• WHAT YOU HAVE TO DO: Change every instance of "At what coordinates should I click to accomplish" in the material below to "What point should I click to accomplish", and reproduce everything else unchanged.

(Item position entries)
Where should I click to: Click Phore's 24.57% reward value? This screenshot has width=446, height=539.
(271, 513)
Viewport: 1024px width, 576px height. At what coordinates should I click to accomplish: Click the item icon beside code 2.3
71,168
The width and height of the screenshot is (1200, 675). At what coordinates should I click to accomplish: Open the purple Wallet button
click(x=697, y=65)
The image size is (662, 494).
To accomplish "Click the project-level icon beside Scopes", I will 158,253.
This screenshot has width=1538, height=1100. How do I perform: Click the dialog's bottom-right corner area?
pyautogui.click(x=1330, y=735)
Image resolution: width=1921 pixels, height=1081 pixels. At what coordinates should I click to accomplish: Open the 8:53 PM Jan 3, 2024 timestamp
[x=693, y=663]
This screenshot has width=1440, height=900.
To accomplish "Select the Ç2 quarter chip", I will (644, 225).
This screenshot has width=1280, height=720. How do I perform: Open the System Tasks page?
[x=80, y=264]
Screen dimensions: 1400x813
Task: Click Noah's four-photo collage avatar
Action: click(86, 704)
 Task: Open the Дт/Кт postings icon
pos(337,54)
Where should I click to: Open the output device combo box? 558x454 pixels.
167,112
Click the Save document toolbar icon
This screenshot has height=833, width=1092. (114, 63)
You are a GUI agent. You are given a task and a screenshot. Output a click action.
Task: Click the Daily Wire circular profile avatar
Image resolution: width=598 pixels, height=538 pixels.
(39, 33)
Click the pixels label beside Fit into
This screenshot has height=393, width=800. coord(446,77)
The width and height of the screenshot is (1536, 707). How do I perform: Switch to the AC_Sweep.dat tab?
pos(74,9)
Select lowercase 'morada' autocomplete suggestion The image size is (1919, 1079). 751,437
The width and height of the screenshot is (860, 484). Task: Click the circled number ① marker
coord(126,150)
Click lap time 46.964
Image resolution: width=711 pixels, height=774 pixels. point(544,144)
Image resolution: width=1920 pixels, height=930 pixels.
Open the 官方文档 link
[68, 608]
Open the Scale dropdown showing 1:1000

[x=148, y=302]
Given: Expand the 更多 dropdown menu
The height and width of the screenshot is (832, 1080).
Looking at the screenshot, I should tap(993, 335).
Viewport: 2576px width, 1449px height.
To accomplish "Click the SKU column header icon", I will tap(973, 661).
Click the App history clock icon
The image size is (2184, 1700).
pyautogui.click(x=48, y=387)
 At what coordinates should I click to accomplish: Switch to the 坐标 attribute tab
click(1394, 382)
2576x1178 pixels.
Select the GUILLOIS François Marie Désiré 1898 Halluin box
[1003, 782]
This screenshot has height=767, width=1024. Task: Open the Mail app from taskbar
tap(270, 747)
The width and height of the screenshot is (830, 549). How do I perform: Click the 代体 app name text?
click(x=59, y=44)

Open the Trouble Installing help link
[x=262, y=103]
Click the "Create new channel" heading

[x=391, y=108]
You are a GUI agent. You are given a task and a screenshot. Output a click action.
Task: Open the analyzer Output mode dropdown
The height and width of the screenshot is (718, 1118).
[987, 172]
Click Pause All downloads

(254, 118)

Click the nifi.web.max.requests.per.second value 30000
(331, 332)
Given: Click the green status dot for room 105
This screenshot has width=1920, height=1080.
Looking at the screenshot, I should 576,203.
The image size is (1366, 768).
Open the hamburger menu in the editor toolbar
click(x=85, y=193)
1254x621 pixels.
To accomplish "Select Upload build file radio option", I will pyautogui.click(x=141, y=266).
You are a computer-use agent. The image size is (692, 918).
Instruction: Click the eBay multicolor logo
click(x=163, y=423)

• COMPLETED EXERCISE:
Where should I click to: Click Phore's 24.57% reward value? This screenshot has width=446, height=539.
(271, 513)
Viewport: 1024px width, 576px height. What point should I click to accomplish: Click the item icon beside code 2.3
71,168
The width and height of the screenshot is (1200, 675). What point should I click to accomplish: Open the purple Wallet button
click(x=697, y=65)
The image size is (662, 494).
To accomplish "Click the project-level icon beside Scopes", I will 158,253.
This screenshot has width=1538, height=1100. How do I perform: Click the dialog's bottom-right corner area?
pyautogui.click(x=1330, y=735)
Image resolution: width=1921 pixels, height=1081 pixels. What point should I click to accomplish: Open the 8:53 PM Jan 3, 2024 timestamp
[x=693, y=663]
This screenshot has width=1440, height=900.
To accomplish "Select the Ç2 quarter chip", I will (644, 225).
This screenshot has width=1280, height=720. How do I perform: Open the System Tasks page?
[x=80, y=264]
Screen dimensions: 1400x813
Task: Click Noah's four-photo collage avatar
Action: click(86, 704)
 Task: Open the Дт/Кт postings icon
pos(337,54)
Where should I click to: Open the output device combo box? 558x454 pixels.
167,112
Click the Save document toolbar icon
This screenshot has height=833, width=1092. (114, 63)
You are a GUI agent. You are given a task and a screenshot. Output a click action.
Task: Click the Daily Wire circular profile avatar
Image resolution: width=598 pixels, height=538 pixels.
(39, 33)
Click the pixels label beside Fit into
This screenshot has height=393, width=800. coord(446,77)
The width and height of the screenshot is (1536, 707). How do I perform: Switch to the AC_Sweep.dat tab?
pos(74,9)
Select lowercase 'morada' autocomplete suggestion The image size is (1919, 1079). 751,437
The width and height of the screenshot is (860, 484). Task: Click the circled number ① marker
coord(126,150)
Click lap time 46.964
Image resolution: width=711 pixels, height=774 pixels. point(544,144)
Image resolution: width=1920 pixels, height=930 pixels.
Open the 官方文档 link
[68, 608]
Open the Scale dropdown showing 1:1000

[x=148, y=302]
Given: Expand the 更多 dropdown menu
The height and width of the screenshot is (832, 1080).
Looking at the screenshot, I should tap(993, 335).
Viewport: 2576px width, 1449px height.
To accomplish "Click the SKU column header icon", I will tap(973, 661).
Click the App history clock icon
The image size is (2184, 1700).
pyautogui.click(x=48, y=387)
 What point should I click to accomplish: Switch to the 坐标 attribute tab
click(1394, 382)
2576x1178 pixels.
Select the GUILLOIS François Marie Désiré 1898 Halluin box
[1003, 782]
This screenshot has height=767, width=1024. Task: Open the Mail app from taskbar
tap(270, 747)
The width and height of the screenshot is (830, 549). How do I perform: Click the 代体 app name text?
click(x=59, y=44)

Open the Trouble Installing help link
[x=262, y=103]
Click the "Create new channel" heading

[x=391, y=108]
You are a GUI agent. You are given a task and a screenshot. Output a click action.
Task: Open the analyzer Output mode dropdown
The height and width of the screenshot is (718, 1118).
[987, 172]
Click Pause All downloads

(254, 118)

Click the nifi.web.max.requests.per.second value 30000
(331, 332)
Given: Click the green status dot for room 105
This screenshot has width=1920, height=1080.
Looking at the screenshot, I should 576,203.
The image size is (1366, 768).
Open the hamburger menu in the editor toolbar
click(x=85, y=193)
1254x621 pixels.
To accomplish "Select Upload build file radio option", I will pyautogui.click(x=141, y=266).
You are a computer-use agent. The image size is (692, 918).
Instruction: Click the eBay multicolor logo
click(x=163, y=423)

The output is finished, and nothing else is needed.